D) As a Reservist, between $4500/yr in Tuition assistance and Federal Student Aid its essentially a free "education"

E) Im a hard working adult and I hardly have time to get out and enjoy the things that I enjoy doing sometimes. Between being self employed, Reserve duties, trying to stay in shape and have a LITTLE fun sometimes taking classes online is convenient and doesnt stress me out. Thats a big plus.


----------



## JimMCpog (Apr 6, 2011)

BravoOne said:


> My personal experience as far as my online Intelligence Degree.
> 
> A) I am getting much needed promotion points (a B.A degree adds 100 points... thats a good bit of points that can otherwise be hard to come by as a Reservist)
> 
> ...



Thanks for the input. I'll be enlisting in the reserves this summer and I've got the ball rolling for one of AMU's Intel programs.


----------



## TLDR20 (Apr 6, 2011)

JimMCpog said:


> Thanks for the input. I'll be enlisting in the reserves this summer and I've got the ball rolling for one of AMU's Intel programs.

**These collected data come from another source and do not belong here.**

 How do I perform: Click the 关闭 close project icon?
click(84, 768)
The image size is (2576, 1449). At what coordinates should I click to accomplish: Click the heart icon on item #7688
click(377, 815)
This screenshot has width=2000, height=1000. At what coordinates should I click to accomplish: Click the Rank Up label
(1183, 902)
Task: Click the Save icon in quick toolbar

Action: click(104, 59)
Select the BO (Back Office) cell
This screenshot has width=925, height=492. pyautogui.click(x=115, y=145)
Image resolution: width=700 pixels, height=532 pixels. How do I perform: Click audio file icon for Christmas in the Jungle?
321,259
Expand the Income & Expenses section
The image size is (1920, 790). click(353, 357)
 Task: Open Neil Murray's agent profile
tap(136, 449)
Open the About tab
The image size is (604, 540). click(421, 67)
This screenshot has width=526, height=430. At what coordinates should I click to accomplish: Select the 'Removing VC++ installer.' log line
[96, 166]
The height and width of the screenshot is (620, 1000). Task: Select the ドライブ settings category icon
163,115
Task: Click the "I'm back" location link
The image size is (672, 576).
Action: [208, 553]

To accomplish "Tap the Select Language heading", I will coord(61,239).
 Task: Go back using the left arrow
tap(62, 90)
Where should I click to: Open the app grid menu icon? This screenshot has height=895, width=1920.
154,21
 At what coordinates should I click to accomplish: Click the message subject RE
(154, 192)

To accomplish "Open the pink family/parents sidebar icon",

Why not get a degree that will get you a job? Engineering maybe? You are joining the reserves which is part time, you are gonna need a job right?


----------



## JimMCpog (Apr 6, 2011)

cback0220 said:


> Why not get a degree that will get you a job? Engineering maybe? You are joining the reserves which is part time, you are gonna need a job right?



I have a full time job working for a defense contractor that pays well but is not in the field I want to work in. I'm hoping to parlay the M.A. with experience (even just a little) in the reserves with the requisite security clearance in order to get my foot in the door with the Federal government/private sector career field.


----------



## JimMCpog (Apr 6, 2011)

cback0220 said:


> Why not get a degree that will get you a job? Engineering maybe? You are joining the reserves which is part time, you are gonna need a job right?



Right now I can't go back to school full time and repeat the 3+ years it would take me to get an engineering or tech degree. I don't have the Calc II/Computer Science 101 etc. courses (most poli sci programs don't get much more math involved than introductory statistics courses) needed to get right into my major.

I'm hoping that I can parlay my online MA with my reserve exp. (however limited) and a security clearance to get my foot in the door with the Federal government or an intel support position in the private sector. One of the biggest hurdles is getting a security clearance, as many of the jobs I've looked at in the private sector won't even let you finish your application if you don't have an active clearance.


----------



## TLDR20 (Apr 6, 2011)

JimMCpog said:


> Right now I can't go back to school full time and repeat the 3+ years it would take me to get an engineering or tech degree. I don't have the Calc II/Computer Science 101 etc. courses (most poli sci programs don't get much more math involved than introductory statistics courses) needed to get right into my major.
> 
> I'm hoping that I can parlay my online MA with my reserve exp. (however limited) and a security clearance to get my foot in the door with the Federal government or an intel support position in the private sector. One of the biggest hurdles is getting a security clearance, as many of the jobs I've looked at in the private sector won't even let you finish your
> application if you don't have an active clearance.



Cool, was just wondering


----------